**Set exercise 1**
Reproduce the passage of the winter driving post between "I now have to" and "the following story.", inclusive.
**Set exercise 2**
Pick up the blog post about the unheated Ford Windstar where it stops, and keep the story going.

6.1.10

The Winnings and Woes of Wanderings in Winter Weather.

The title to this post is the best part. Just stop reading. You've seen all you need to see.


So my parents have bestowed upon me, for the time being, a nifty Ford Windstar. It's not the coolest car, and it's not in perfect shape, but gosh darn it's cold outside sometimes, and it's nice to get things done more quickly. So for that I am thankful. However, due to unknown demons that tend to possess Fords (the last Ford my family owned basically exploded minutes after we parked it in the garage one day), the heating has failed. For all I know, it failed in July, but I didn't try to use it until December. This sucks in more ways than one.

I now have to scrape off the ice (with my Safeway card) on the outside of the car, as well as the inside. Oh but it gets worse. I have to wear an extra coat while driving. Yesterday I forgot my coat in the car and this morning when I went to go get it, it was crunchy. Frozen solid.  And since my car is perma-cold, the windows tend to freeze up and the buttons don't work. Not a big deal in the winter, since I tend to avoid driving with the windows down... but the severity of this problem makes itself clear in the following story.

I had to take the car in for an oil change. Having never had a car before, I wasn't entirely sure how the whole process worked. Where do I go? What do I say? How long can I pretend I know everything about cars before the mechanic realizes I'm more useless than a baby trying to tame a lion (imagine that. just kidding...don't)? I was on my way to Minit Lube when suddenly I realised that perhaps if I got a carwash, maybe he'd think that I was a little bit better than average Joe one car over. Yes, I'd have to get a carwash. Stopped at Petro Canada, and went into the station to buy a carwash code, which I would have to punch into the magical box at the door to the automated carwash and then it would go bloop and bleep and magically roll my car forward into the abyss of soapy suds and blue cloth monsters. Got my ticket, and took my car to the entrance. Already, it had frosted up again, so I could barely see. I managed to pull up to the magical box, and rolled down my window to punch in the code. Bloop. Beep. Roll forward.

WAIT!

**Dataset section**
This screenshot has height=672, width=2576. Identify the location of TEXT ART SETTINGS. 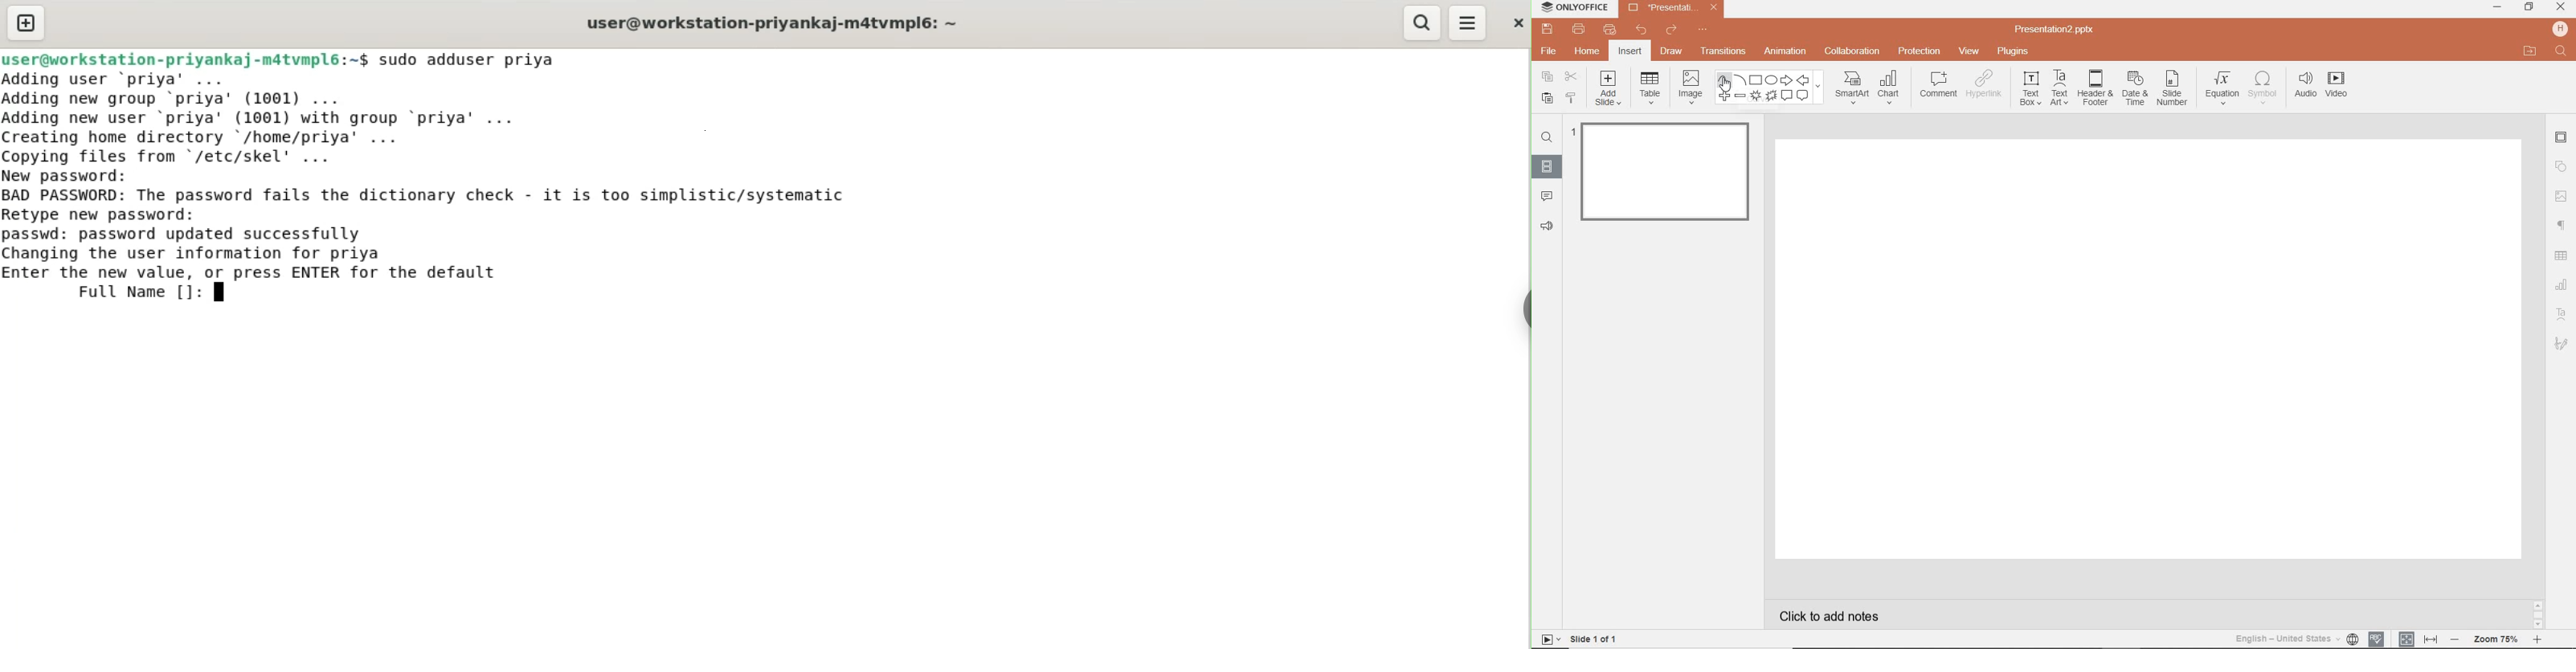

**Right answer 1**
I now have to scrape off the ice (with my Safeway card) on the outside of the car, as well as the inside. Oh but it gets worse. I have to wear an extra coat while driving. Yesterday I forgot my coat in the car and this morning when I went to go get it, it was crunchy. Frozen solid.  And since my car is perma-cold, the windows tend to freeze up and the buttons don't work. Not a big deal in the winter, since I tend to avoid driving with the windows down... but the severity of this problem makes itself clear in the following story.

**Right answer 2**
My window! It won't go up!! There was a car directly behind me so I couldn't reverse to fight the track I was rolling along. I punched the button again and again, still creeping ahead into the chaotic blue mess of doom. What do I do? I considered bailing. The car may get soaked, but I didn't need to be. But no. I refuse to 'that guy' who they'll tell stories about at dinner parties saying "I was sitting in line for the car wash and ahead of me, some guy jumped out of his car just before the car went in! He let his car go through the wash without him in it. What a punk. Kids these days." Instead, I was forced to use my secret weapon in order to save the car and myself from certain disaster: Yelling and pushing that button REALLY hard.

pushpushpush!GGGYYYYYAAAAAAAARRRRAAAAAGGGHHHHHHAAAAAA!pushpushpushpush!

Slowly, the window clunked up, in jagged, uneven movements just as the water started to spray my front bumper. Relief swept over me, and I collapsed into my frosty seat, letting the storm of bubbles and car-shaking water jets do their work.

Glistening and sparkly, I left the carwash to get my oil change. The first thing he said is "Your hood is frozen shut. That's what happens when you get a car wash in minus 15."  Thanks buddy. I did it for you. He told me the oh-my-goodness-your-car-needs-more-than-just-an-oil-change story and I replied with "oh i'm sure" and got some sort of engine flush thing too. All in all, he explained the inner workings of my car and how this doo hickey has an intake valve and the cylinder bone connects to the piston bone lalala and I stood their saying "oh yeah mmhmm" and asked his name and Reed told me have a good day and I shook Reed's greasy hand, and I shivered all the way home and dreamt of warmer places where buttons always worked and cars were free and the only greasy things were delicious hamburgers and chicken fingers. Cars freak me out sometimes. Expensive business, too-- cars blowing up, rebuilding the garage, finding another place to live, getting an oil change.

Just remember, you can't afford a ford.


Tonight, I stay home and drink tea. IMPORTED tea. None of this domestic nonsense.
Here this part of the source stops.